Beirut - A spike in targeted murders of journalists in Syria landed the war-shattered country for the first time on the Committee to Protect Journalists' annual Impunity Index, joining a list of countries where journalists' killings are most likely to go unpunished, the international watchdog said Wednesday.
CPJ said the murders add a new threat to the mix in Syria, already deemed the most dangerous place in the world for journalists to do their jobs with unprecedented numbers of abductions and high rates of fatalities in combat and crossfire.
Iraq, another Middle Eastern country racked by unrest and sectarian violence, remains along with Somalia and the Philippines the worst places on the 2014 Index. A hundred journalists have been murdered in Iraq in the past decade, all with impunity, CPJ said. After a respite in 2012, nine murders took place last year, it added.

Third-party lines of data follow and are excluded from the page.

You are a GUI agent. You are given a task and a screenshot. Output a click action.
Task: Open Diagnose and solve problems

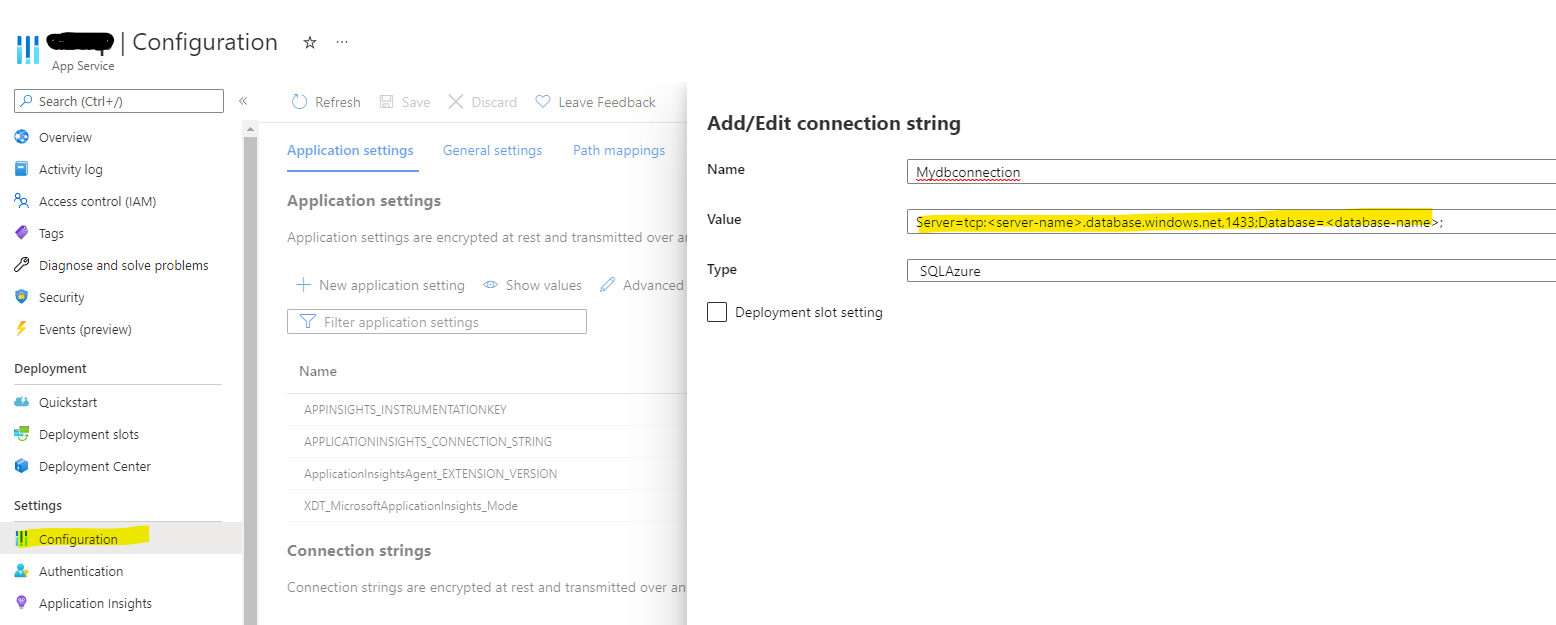(x=123, y=265)
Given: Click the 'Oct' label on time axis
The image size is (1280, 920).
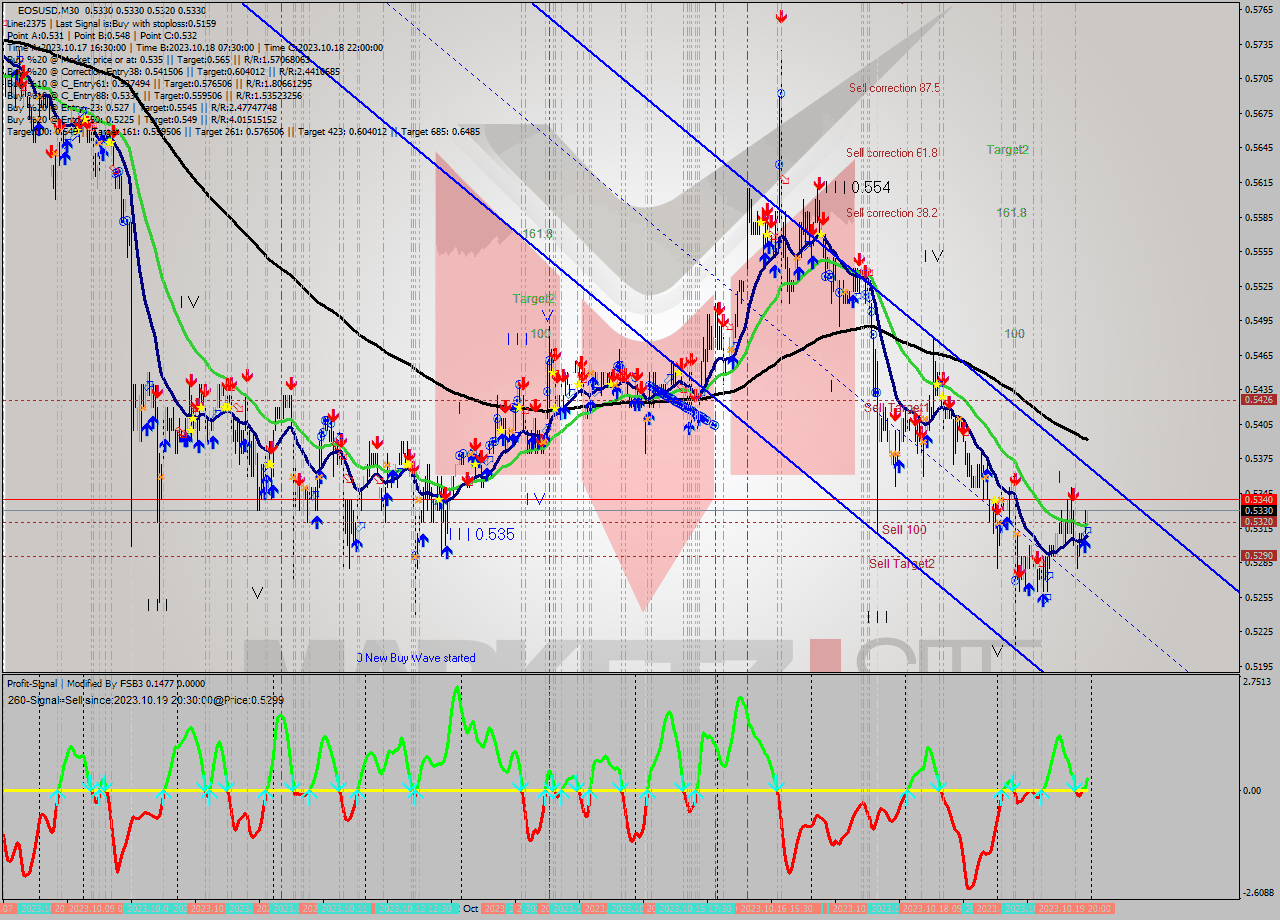Looking at the screenshot, I should point(470,909).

Syria joined the list for the first time this year. A surge in militant groups operating in the country has made it increasingly dangerous for journalists, both local and international, to cover the conflict, leading many news organizations to suspend reporting trips to opposition-held northern and eastern Syria, deeming it no longer worth the risk.
More than 60 journalists have been killed by crossfire and dangerous assignments in the past three years, according to CPJ. Moreover, at least 61 were kidnapped in Syria in 2013, most by rebel forces, it said. Some of the journalists have since escaped or been released.
Deliberate murder adds a chilling new threat to the mix, according to a report released Wednesday entitled “Getting Away With Murder.”
It said at least seven journalists were fatally targeted in Syria since 2012, all with complete impunity. The perpetrators come from all sides: Foreign Islamic extremists, rebels targeting pro-government media, and President Bashar Assad's forces.
Victims include reporters for citizen media outlets like Abdel Karim al-Oqda, a contributor to Shaam News Network, a citizen news organization that has posted tens of thousands of videos documenting the unrest since the uprising against Assad began in March 2011.
Al-Oqda died when security forces burned his home in retaliation for his coverage of the unrest, CPJ said.
“In too many countries, the climate of impunity engenders further violence and deprives citizens - global as well as local - of their basic right to information,” said CPJ Executive Director Joel Simon.
Three Lebanese members of a TV crew from the Hezbollah-owned Al-Manar TV were shot dead this week by gunmen in Syria while covering the Syrian army's capture of a Christian town north of Damascus.
Al-Manar said it was not clear if the three were targeted, adding they were traveling in a convoy clearly marked as press.